The results were reported at the 2018 Alzheimer’s Association International Conference (AAIC) in Chicago.
The study, “Systematic Processing of Full Genomic Analysis of ANAVEX®2-73 Phase 2a Alzheimer’s Disease Study Identifies Biomarkers Enabling a Precision Medicine Approach,” was presented by Harald Hampel, the study’s first author and AXA Research Fund and Sorbonne University Excellence Chair at Sorbonne University in Paris.
Anavex 2-73, developed by Anavex Life Sciences, is an investigational therapy with the potential to modify the course of Alzheimer’s disease instead of acting on symptoms alone.
It binds to and activates the Sigma-1 receptor (SIGMAR1), known to have neuroprotective effects, resulting in reduced neuroinflammation, accumulation of beta amyloid and tau proteins, and oxidative stress. All are involved in Alzheimer’s disease and other neurodegenerative disorders.
Results from a randomized, open-label, Phase 2a study (NCT02244541) showed that one-year of treatment with Anavex 2-73 was safe and prevented further cognitive decline in 32 people with mild to moderate Alzheimer’s.
From those participants, 21 agreed to move to a two-year open-label Phase 2 extension study (NCT02756858) where they would continue to receive Anavex 2-73. The study aimed to evaluate the therapy’s long-term safety and therapeutic benefits.
Researchers conducted a detailed analysis on the entire DNA and RNA — the molecule produced from DNA that contains the instructions to produce a protein — of these patients to find biomarkers of response to Anavex 2-73.
After analyzing 33,311 genes and 860 pathways, the team identified several mutations associated with patients’ responses to Anavex 2-73. These included mutations in the SIGMAR1 gene, which produces the target protein of Anavex 2-73, and in the COMT gene, which generates a protein involved in memory.
Mutations in these two genes were found in about 20% of patients and were associated with significantly fewer improvements in cognition and everyday activities. The 80% of patients who had no mutations showed improvement in these areas, suggesting that most Alzheimer’s patients may potentially benefit from Anavex 2-73 treatment.
“This study represents an exciting step forward, away from the ‘magic bullet, one-size-fits-all’ drug development in Alzheimer’s, following the targeted therapy successes in the field of oncology,” Hampel, MD and PhD, said in a press release.

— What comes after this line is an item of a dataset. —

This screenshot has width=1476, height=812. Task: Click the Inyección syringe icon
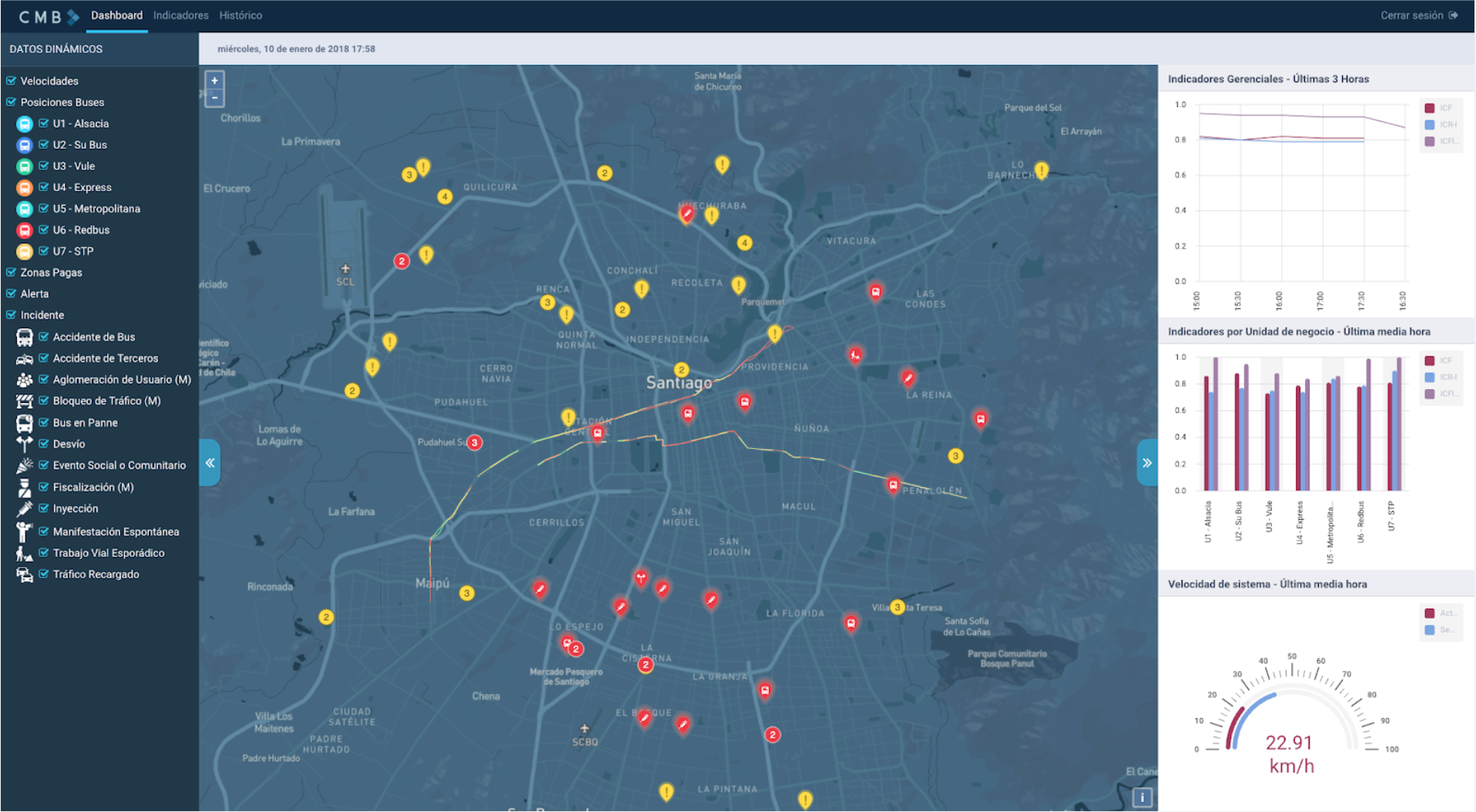(25, 509)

“Our vision is that a precision medicine approach will allow us to more precisely treat and prevent key features of the cause and progression of Alzheimer’s,” he said.
The company said these treatment response biomarkers will be used in a randomized, placebo-controlled, Phase 2b/3 study that aims to evaluate the safety and effectiveness of Anavex 2-73 in 450 patients with Alzheimer’s disease.